The unique pre-eminence of the Dutch, and then the English, and now perhaps the Americans under the system couldn’t endure, but the overall system itself has.
God and Gold:
Britain, America, and the Making of the Modern World
By Walter Russell Mead
464 Pages, US$27.95
Knopf, 2007
ISBN: 978-0375414039
One version of the Copernican Principle has it that an observer should be skeptical of the possibility that his place in time is unique. So, if the observation is that a situation has already lasted a long time, the observer should assume that the situation still has a substantial future rather than that its end is imminent. The term “Copernican Principle” does not occur in this book. However, it seems to this reviewer to be the implicit premise that Walter Russell Mead is making in God and Gold [Amazon link] about the world order variously called “the Anglo-American world” or “the Anglosphere” or “the maritime order,” the global system that began in the 17th century (under Dutch auspices, by the way) and which reached a new high-water mark of success and influence at the end of the 20th century. The important question, the author says, is not whether the situation of unipolarity that the United States achieved after the end of the Cold War is sustainable. That particular kind of unipolarity has lasted only a few years and there is no reason to expect it to last much longer. The real issue is whether the maritime order that has defeated all its rivals for four centuries can continue to provide the organizing template for the world through the 21st century and beyond. The chance of that is pretty good, we are assured. This book seeks, among other things, to ascertain the Anglosphere’s formula for success, to describe how the culture of the Anglosphere countries (but especially the United States) differs from those of the rest of the West, and to explain why the Anglosphere has repeatedly expected some juncture of events to end history on a happy note, an expectation met so far with repeated disappointment.
This is not the first book to suggest that Queen Victoria and Bill Clinton were, in some sense, in the same business; in any case, it is helpful to be reminded that the British Empire simply repeated on a much larger scale the geopolitical strategies that the Dutch Republic had previously discovered. Neither is this the first book to apply the Copernican Principle to macrohistory, though we should recall that this principle also produced the Carter-Leslie Doom Soon Hypothesis. Neither is this the first macrohistory that is marked by its time, and indeed by one of its patrons: as we learn from the Acknowledgments, the author has fallen in part under the influence of George Soros. This influence is not always baleful, but the measured criticism of the Bush Administration that distinguished the author’s earlier work, Power, Terror, Peace, and War, has been replaced by brief interpolations of the sort of partisan rant that Soros subsidizes. On the whole, though, God and Gold is a new synthesis, one that plausibly explains why the culture that has been the chief purveyor of modernity is also essentially conservative.
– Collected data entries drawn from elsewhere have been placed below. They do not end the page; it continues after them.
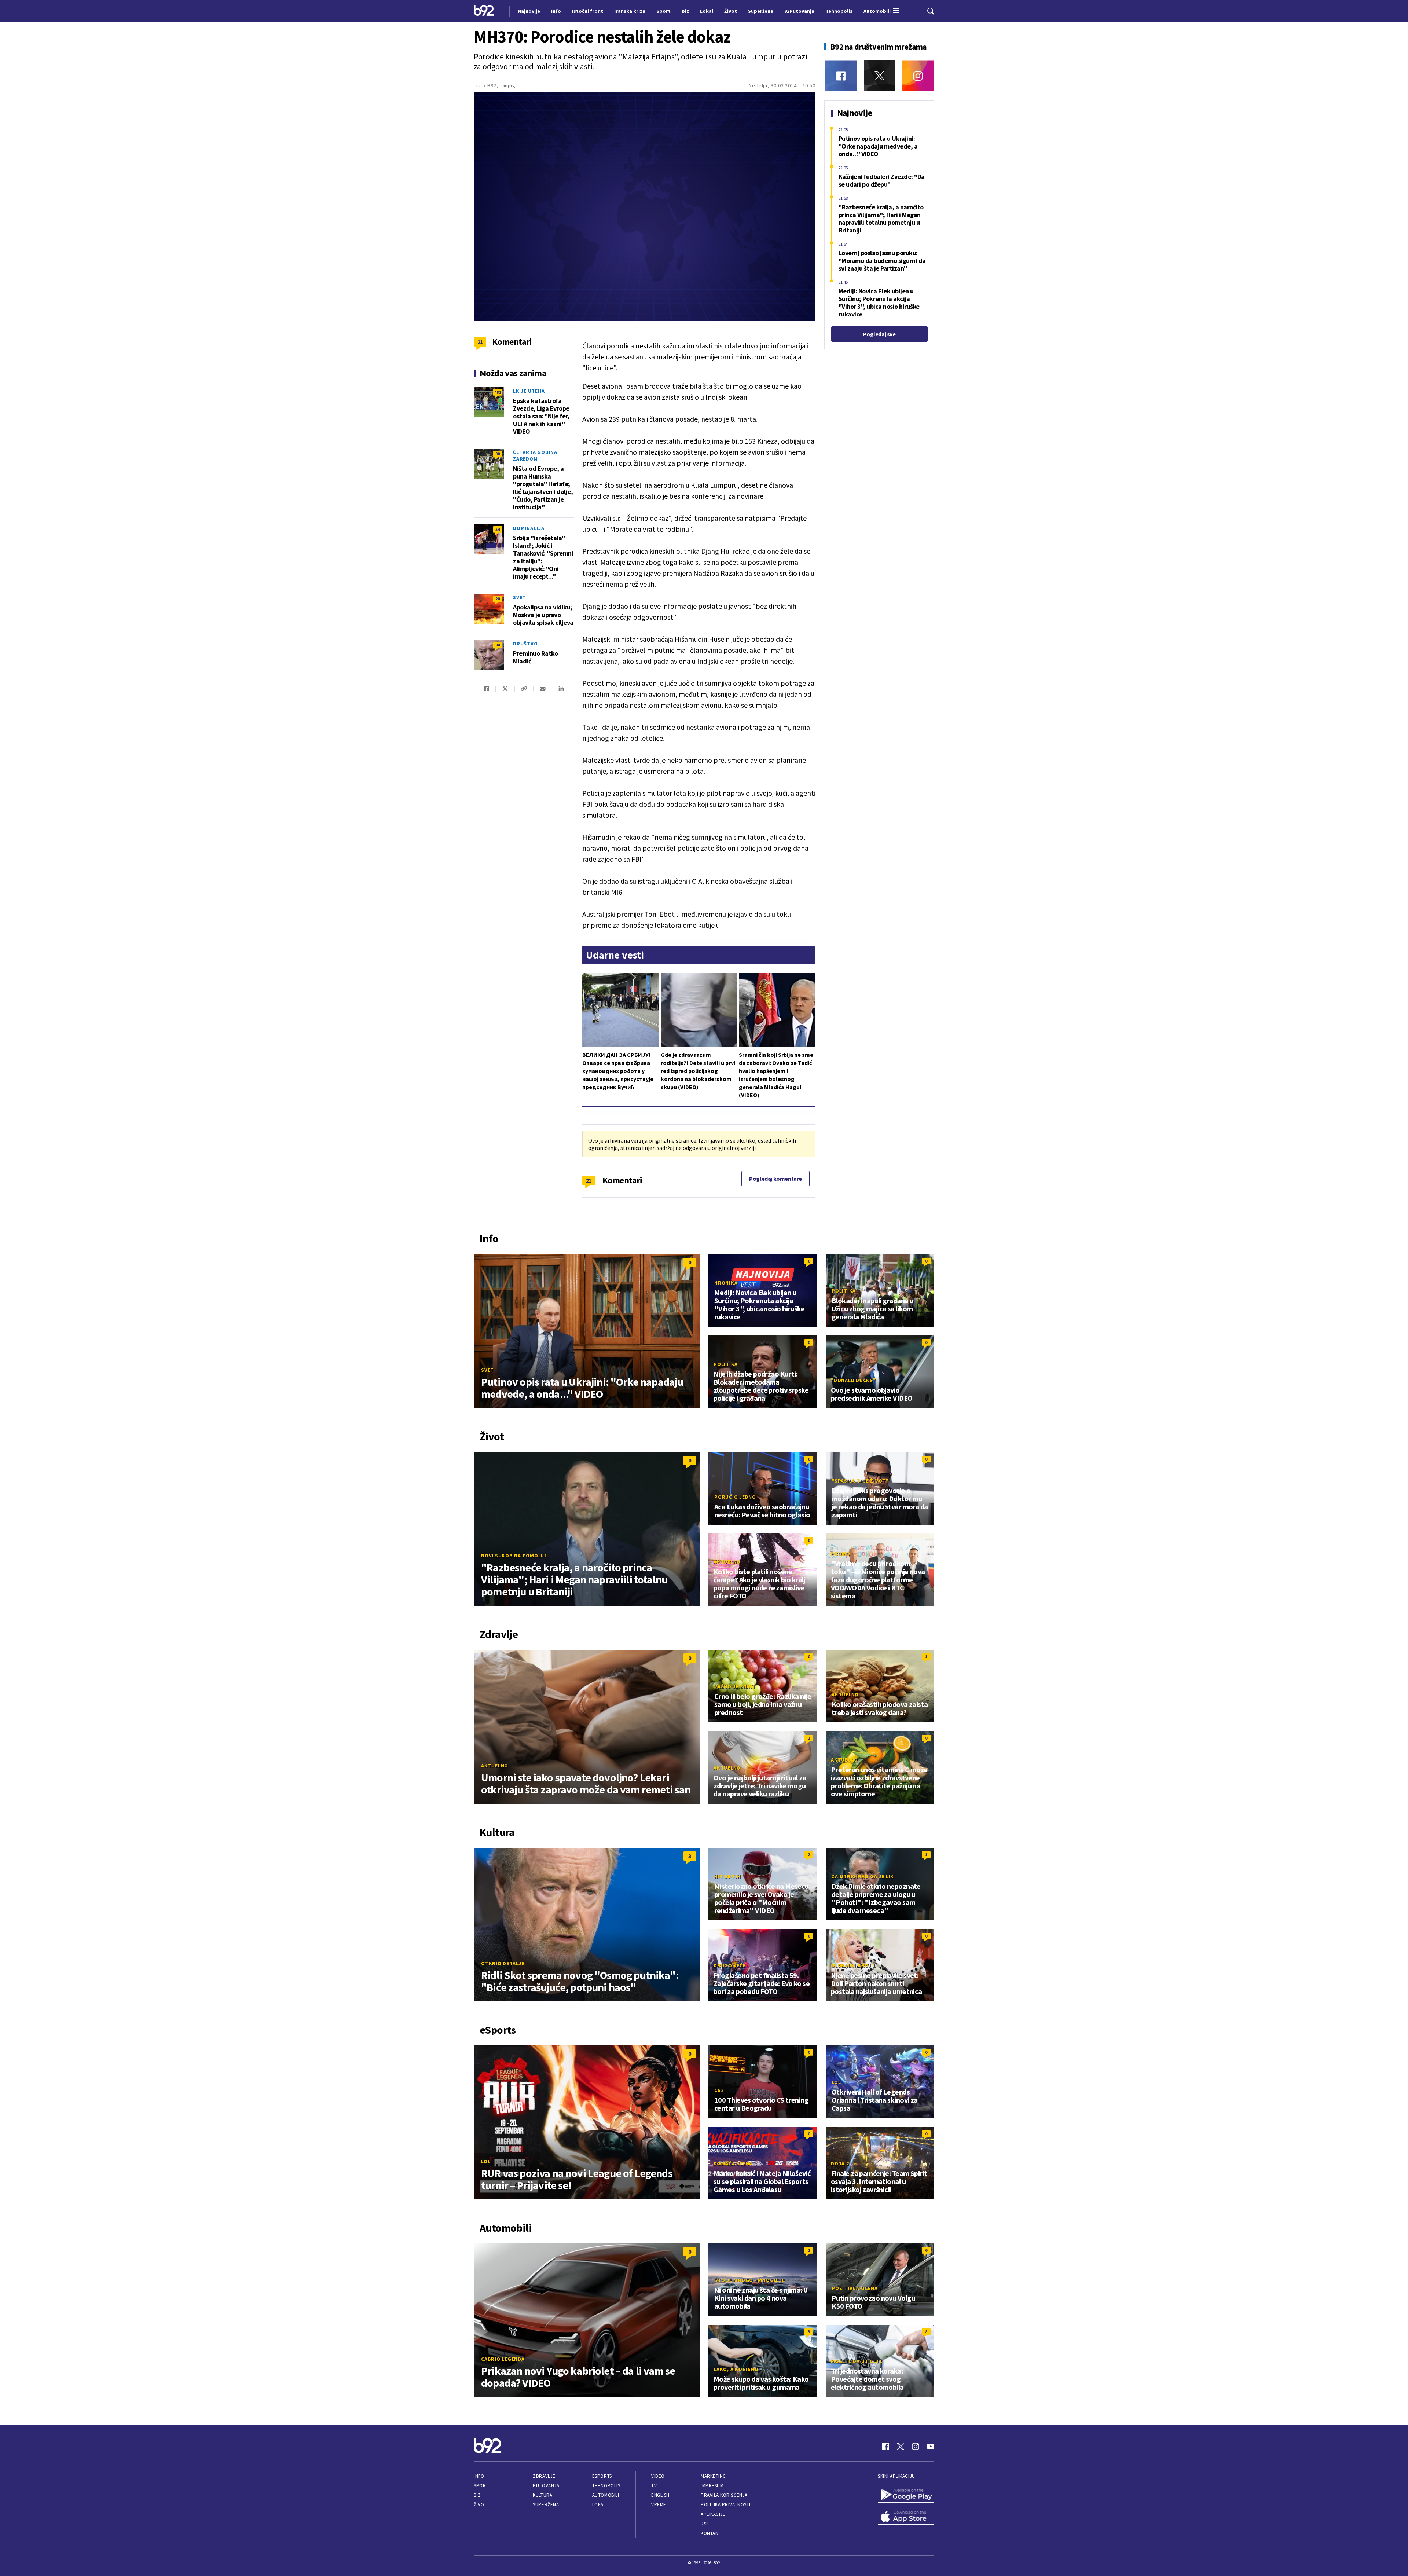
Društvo (525, 643)
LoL (485, 2161)
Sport (481, 2485)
The author characterizes the strategy that has maintained the maritime order these many years as “The Protocols of the Elders of Greenwich,” and reveals that it has these components:
Develop and maintain an open, dynamic society at home; turn the economic energy of that society out into world trade; protect commerce throughout the world and defend the balance of power in the world’s chief geopolitical theaters; open the global system to others, even to potential competitors in time of peace; turn the system against one’s opponents in war; promote liberal values wherever one can.
This emphasis on the Open Society is, perhaps, the Mark of Soros. For our purposes, it means a society that does not regard itself as finished or perfect, that entertains new ideas, and that enacts change in a legal and transparent manner. The author’s own twist to the idea is that Anglo-American open society is closely related to its high degree of religious pluralism and to its high degree of religious practice. The latter increasingly set the Anglosphere apart from the rest of the West as modernity advanced; to the extent that England tended to “join the majority” in religious matters during the later 20th century, its status as an independent great power waned.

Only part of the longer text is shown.